|- Harmonizing Rapid Urbanization and Local Transit for Contemporary Cities in West Africa- The case of Accra City 493 kb
|by Tettey, Cephas | firstname.lastname@example.org
|This is an academic research paper for the University of Stuttgart with Accra (The capital of Ghana) as the case study. It investigates the current transport planning practices undertaken in rapidly growing cities.

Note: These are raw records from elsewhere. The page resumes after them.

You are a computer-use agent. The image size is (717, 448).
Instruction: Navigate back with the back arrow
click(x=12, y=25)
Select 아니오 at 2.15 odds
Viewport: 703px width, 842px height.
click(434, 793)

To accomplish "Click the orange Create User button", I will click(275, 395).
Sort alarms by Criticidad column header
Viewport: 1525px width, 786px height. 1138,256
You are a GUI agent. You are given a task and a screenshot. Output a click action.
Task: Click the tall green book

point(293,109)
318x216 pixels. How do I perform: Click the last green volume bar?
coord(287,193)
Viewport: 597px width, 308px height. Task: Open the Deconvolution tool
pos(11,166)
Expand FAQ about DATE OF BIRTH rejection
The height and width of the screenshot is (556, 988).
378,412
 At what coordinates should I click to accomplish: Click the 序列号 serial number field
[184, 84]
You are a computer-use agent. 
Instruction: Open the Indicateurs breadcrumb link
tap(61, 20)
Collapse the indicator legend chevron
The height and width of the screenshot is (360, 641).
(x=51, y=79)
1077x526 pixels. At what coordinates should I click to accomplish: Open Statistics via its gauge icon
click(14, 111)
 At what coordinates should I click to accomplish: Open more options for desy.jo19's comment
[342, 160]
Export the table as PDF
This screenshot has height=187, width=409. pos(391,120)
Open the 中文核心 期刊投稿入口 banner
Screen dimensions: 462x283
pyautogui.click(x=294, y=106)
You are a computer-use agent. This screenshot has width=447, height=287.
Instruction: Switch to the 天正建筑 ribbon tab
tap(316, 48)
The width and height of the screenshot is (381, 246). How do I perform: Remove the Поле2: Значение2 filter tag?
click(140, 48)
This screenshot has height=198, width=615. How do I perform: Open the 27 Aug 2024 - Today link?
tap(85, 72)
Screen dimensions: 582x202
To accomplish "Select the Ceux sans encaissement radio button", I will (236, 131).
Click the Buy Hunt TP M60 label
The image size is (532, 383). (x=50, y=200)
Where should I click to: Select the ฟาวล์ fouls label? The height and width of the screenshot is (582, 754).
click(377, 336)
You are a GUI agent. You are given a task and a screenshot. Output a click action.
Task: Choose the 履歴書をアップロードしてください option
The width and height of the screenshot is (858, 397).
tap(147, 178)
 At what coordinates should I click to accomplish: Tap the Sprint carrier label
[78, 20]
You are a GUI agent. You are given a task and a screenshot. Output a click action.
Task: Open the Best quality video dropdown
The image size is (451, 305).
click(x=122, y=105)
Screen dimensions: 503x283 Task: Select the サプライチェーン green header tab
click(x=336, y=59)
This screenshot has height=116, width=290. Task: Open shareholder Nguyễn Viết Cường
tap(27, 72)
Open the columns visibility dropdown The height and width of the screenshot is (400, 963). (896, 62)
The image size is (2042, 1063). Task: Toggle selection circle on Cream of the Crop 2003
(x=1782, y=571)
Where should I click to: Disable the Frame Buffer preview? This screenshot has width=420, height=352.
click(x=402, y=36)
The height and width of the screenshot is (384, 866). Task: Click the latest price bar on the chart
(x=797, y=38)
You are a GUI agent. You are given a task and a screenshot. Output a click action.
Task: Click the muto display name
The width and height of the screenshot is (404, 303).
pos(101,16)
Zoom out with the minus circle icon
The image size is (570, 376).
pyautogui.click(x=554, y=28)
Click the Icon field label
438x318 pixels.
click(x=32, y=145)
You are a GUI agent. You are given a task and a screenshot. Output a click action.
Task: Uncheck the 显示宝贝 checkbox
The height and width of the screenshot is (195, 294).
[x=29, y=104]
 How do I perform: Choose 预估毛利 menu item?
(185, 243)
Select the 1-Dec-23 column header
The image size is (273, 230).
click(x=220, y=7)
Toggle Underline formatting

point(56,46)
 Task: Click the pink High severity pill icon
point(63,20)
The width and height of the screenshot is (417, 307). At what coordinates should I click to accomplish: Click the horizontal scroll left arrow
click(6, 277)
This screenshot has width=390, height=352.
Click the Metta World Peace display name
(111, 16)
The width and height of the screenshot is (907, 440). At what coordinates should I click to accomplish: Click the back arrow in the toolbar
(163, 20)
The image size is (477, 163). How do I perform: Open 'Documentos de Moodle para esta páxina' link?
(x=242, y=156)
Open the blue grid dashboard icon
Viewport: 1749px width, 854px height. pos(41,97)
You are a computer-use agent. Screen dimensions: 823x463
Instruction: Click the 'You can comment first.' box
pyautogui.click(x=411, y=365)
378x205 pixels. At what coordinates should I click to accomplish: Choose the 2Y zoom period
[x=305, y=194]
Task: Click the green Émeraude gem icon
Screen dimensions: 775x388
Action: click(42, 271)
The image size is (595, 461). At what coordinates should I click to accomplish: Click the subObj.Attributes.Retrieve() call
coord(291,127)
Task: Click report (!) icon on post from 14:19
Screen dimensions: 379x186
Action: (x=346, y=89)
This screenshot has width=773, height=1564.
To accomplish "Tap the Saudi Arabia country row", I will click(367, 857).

|The rampant influx of people into the city capital in demand for comfortable living has brought about more than proportionate rapid growth in the population of Accra. The Greater Accra Region has the least land size (1.4 percent) among the ten administrative regions in Ghana but nonetheless the second largest populated region (16.1 percent) (2010 Population and Housing Census). This rapid change has brought about a breakdown in the heritage of the city. One heritage which distinguished Accra from the rest of the world was its identity which supported the rich and the poor, the young and the old, the fit and the disable to carry out their activities freely either by walking or cycling around. As roads were been built to respond to the rapid urbanization process, one feature neglected was the walkways and cycle lanes for pedestrians, school children, among others who use Non-Motorized Transport infrastructure for local purposes. The result has been the cumbersome lethal fatalities between the Motorized and Non-motorized users on the streets. The vulnerable has always been the pedestrians and of course the cyclists. Pedestrians according to the BRRI 2009 recorded the highest road user fatality (42.1 percent) in the Accra Region as well as the entire country. What would one expect when planning fails to harmonize local transit with rapid urbanization? This paper identifies strategies for local transit planning within a broader framework of development planning process of unstructured emerging cities under growth pressure. It fosters sustainable non-motorized transport planning approach into urban infrastructure designs which has failed to holistically demonstrate landscape developments that address the needs of the different classes of people in society. Finally, it specifies how transport planners could harmonize local transportation to be consistent with the socio-economic atmosphere of a rapidly growing city without compromising on its environmental or cultural heritage.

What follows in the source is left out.